> What is required
Write out each entry again. Keep every word exactly as it is.

> Dataset entries
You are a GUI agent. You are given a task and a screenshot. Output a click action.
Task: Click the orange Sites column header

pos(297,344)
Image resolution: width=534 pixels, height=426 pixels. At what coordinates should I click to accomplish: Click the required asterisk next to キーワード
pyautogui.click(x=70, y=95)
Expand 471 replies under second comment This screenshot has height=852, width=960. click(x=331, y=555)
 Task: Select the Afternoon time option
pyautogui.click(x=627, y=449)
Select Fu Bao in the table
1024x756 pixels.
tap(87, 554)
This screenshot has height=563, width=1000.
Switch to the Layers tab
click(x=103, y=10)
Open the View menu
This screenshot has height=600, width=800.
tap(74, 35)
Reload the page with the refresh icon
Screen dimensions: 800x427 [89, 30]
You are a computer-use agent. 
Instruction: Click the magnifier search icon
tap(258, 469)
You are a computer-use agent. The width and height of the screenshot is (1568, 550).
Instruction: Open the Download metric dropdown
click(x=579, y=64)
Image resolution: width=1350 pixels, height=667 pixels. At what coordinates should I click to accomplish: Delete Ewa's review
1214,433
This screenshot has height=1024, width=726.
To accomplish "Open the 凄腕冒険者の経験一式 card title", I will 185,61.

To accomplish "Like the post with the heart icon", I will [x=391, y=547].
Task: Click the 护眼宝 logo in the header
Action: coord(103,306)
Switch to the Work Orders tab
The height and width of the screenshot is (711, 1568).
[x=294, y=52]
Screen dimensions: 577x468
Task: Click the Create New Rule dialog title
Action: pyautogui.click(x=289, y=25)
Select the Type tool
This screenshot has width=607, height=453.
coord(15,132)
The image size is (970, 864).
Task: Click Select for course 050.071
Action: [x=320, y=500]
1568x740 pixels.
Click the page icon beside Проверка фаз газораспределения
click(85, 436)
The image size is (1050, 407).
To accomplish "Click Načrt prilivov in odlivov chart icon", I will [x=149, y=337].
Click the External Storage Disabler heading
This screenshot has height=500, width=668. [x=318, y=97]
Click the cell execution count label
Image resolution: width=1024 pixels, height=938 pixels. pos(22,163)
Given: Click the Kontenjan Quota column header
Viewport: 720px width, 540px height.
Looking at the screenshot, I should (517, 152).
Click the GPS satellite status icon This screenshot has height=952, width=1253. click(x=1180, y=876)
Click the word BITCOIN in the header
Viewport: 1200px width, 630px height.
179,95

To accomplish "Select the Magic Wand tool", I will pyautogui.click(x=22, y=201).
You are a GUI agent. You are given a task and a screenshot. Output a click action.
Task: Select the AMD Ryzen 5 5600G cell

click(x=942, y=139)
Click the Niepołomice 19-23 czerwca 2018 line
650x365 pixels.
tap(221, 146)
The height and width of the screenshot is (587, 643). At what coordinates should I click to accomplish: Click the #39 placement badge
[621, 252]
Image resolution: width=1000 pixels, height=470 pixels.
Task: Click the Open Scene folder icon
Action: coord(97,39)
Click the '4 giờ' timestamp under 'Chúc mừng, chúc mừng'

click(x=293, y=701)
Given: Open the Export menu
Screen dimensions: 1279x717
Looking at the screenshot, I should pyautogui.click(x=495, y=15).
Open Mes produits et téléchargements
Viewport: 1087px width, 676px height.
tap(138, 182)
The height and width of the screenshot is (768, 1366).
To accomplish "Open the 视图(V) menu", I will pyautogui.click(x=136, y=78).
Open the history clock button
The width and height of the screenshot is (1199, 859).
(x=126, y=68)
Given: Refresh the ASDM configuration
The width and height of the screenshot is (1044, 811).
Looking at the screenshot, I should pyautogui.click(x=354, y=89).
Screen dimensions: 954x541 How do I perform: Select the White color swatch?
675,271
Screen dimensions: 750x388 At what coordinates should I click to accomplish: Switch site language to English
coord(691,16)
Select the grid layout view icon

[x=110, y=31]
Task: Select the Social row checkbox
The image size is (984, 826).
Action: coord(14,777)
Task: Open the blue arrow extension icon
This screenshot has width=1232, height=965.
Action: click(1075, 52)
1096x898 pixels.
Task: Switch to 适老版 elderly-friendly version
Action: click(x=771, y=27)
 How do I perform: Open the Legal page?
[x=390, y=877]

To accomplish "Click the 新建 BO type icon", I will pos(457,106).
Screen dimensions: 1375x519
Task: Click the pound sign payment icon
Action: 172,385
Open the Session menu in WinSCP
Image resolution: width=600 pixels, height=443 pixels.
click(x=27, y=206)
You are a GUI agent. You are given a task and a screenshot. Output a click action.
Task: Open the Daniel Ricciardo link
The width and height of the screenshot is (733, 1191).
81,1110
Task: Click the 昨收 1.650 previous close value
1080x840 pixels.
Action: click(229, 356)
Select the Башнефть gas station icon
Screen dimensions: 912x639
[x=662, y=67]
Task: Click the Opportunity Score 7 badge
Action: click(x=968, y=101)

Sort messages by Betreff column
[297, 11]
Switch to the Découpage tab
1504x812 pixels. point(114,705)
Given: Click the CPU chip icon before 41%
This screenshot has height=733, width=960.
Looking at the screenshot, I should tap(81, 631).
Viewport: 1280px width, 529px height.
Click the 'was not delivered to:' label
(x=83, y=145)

> Answer box
You are a GUI agent. You are given a task and a screenshot. Output a click action.
Task: Click the orange Sites column header

pos(297,344)
Image resolution: width=534 pixels, height=426 pixels. At what coordinates should I click to accomplish: Click the required asterisk next to キーワード
pyautogui.click(x=70, y=95)
Expand 471 replies under second comment This screenshot has height=852, width=960. click(x=331, y=555)
 Task: Select the Afternoon time option
pyautogui.click(x=627, y=449)
Select Fu Bao in the table
1024x756 pixels.
tap(87, 554)
This screenshot has height=563, width=1000.
Switch to the Layers tab
click(x=103, y=10)
Open the View menu
This screenshot has height=600, width=800.
tap(74, 35)
Reload the page with the refresh icon
Screen dimensions: 800x427 [89, 30]
You are a computer-use agent. 
Instruction: Click the magnifier search icon
tap(258, 469)
You are a computer-use agent. The width and height of the screenshot is (1568, 550).
Instruction: Open the Download metric dropdown
click(x=579, y=64)
Image resolution: width=1350 pixels, height=667 pixels. At what coordinates should I click to accomplish: Delete Ewa's review
1214,433
This screenshot has height=1024, width=726.
To accomplish "Open the 凄腕冒険者の経験一式 card title", I will 185,61.

To accomplish "Like the post with the heart icon", I will [x=391, y=547].
Task: Click the 护眼宝 logo in the header
Action: coord(103,306)
Switch to the Work Orders tab
The height and width of the screenshot is (711, 1568).
[x=294, y=52]
Screen dimensions: 577x468
Task: Click the Create New Rule dialog title
Action: pyautogui.click(x=289, y=25)
Select the Type tool
This screenshot has width=607, height=453.
coord(15,132)
The image size is (970, 864).
Task: Click Select for course 050.071
Action: [x=320, y=500]
1568x740 pixels.
Click the page icon beside Проверка фаз газораспределения
click(85, 436)
The image size is (1050, 407).
To accomplish "Click Načrt prilivov in odlivov chart icon", I will [x=149, y=337].
Click the External Storage Disabler heading
This screenshot has height=500, width=668. [x=318, y=97]
Click the cell execution count label
Image resolution: width=1024 pixels, height=938 pixels. pos(22,163)
Given: Click the Kontenjan Quota column header
Viewport: 720px width, 540px height.
Looking at the screenshot, I should (517, 152).
Click the GPS satellite status icon This screenshot has height=952, width=1253. click(x=1180, y=876)
Click the word BITCOIN in the header
Viewport: 1200px width, 630px height.
179,95

To accomplish "Select the Magic Wand tool", I will pyautogui.click(x=22, y=201).
You are a GUI agent. You are given a task and a screenshot. Output a click action.
Task: Select the AMD Ryzen 5 5600G cell

click(x=942, y=139)
Click the Niepołomice 19-23 czerwca 2018 line
650x365 pixels.
tap(221, 146)
The height and width of the screenshot is (587, 643). At what coordinates should I click to accomplish: Click the #39 placement badge
[621, 252]
Image resolution: width=1000 pixels, height=470 pixels.
Task: Click the Open Scene folder icon
Action: coord(97,39)
Click the '4 giờ' timestamp under 'Chúc mừng, chúc mừng'

click(x=293, y=701)
Given: Open the Export menu
Screen dimensions: 1279x717
Looking at the screenshot, I should pyautogui.click(x=495, y=15).
Open Mes produits et téléchargements
Viewport: 1087px width, 676px height.
tap(138, 182)
The height and width of the screenshot is (768, 1366).
To accomplish "Open the 视图(V) menu", I will pyautogui.click(x=136, y=78).
Open the history clock button
The width and height of the screenshot is (1199, 859).
(x=126, y=68)
Given: Refresh the ASDM configuration
The width and height of the screenshot is (1044, 811).
Looking at the screenshot, I should pyautogui.click(x=354, y=89).
Screen dimensions: 954x541 How do I perform: Select the White color swatch?
675,271
Screen dimensions: 750x388 At what coordinates should I click to accomplish: Switch site language to English
coord(691,16)
Select the grid layout view icon

[x=110, y=31]
Task: Select the Social row checkbox
The image size is (984, 826).
Action: coord(14,777)
Task: Open the blue arrow extension icon
This screenshot has width=1232, height=965.
Action: click(1075, 52)
1096x898 pixels.
Task: Switch to 适老版 elderly-friendly version
Action: click(x=771, y=27)
 How do I perform: Open the Legal page?
[x=390, y=877]

To accomplish "Click the 新建 BO type icon", I will pos(457,106).
Screen dimensions: 1375x519
Task: Click the pound sign payment icon
Action: 172,385
Open the Session menu in WinSCP
Image resolution: width=600 pixels, height=443 pixels.
click(x=27, y=206)
You are a GUI agent. You are given a task and a screenshot. Output a click action.
Task: Open the Daniel Ricciardo link
The width and height of the screenshot is (733, 1191).
81,1110
Task: Click the 昨收 1.650 previous close value
1080x840 pixels.
Action: click(229, 356)
Select the Башнефть gas station icon
Screen dimensions: 912x639
[x=662, y=67]
Task: Click the Opportunity Score 7 badge
Action: click(x=968, y=101)

Sort messages by Betreff column
[297, 11]
Switch to the Découpage tab
1504x812 pixels. point(114,705)
Given: Click the CPU chip icon before 41%
This screenshot has height=733, width=960.
Looking at the screenshot, I should tap(81, 631).
Viewport: 1280px width, 529px height.
Click the 'was not delivered to:' label
(x=83, y=145)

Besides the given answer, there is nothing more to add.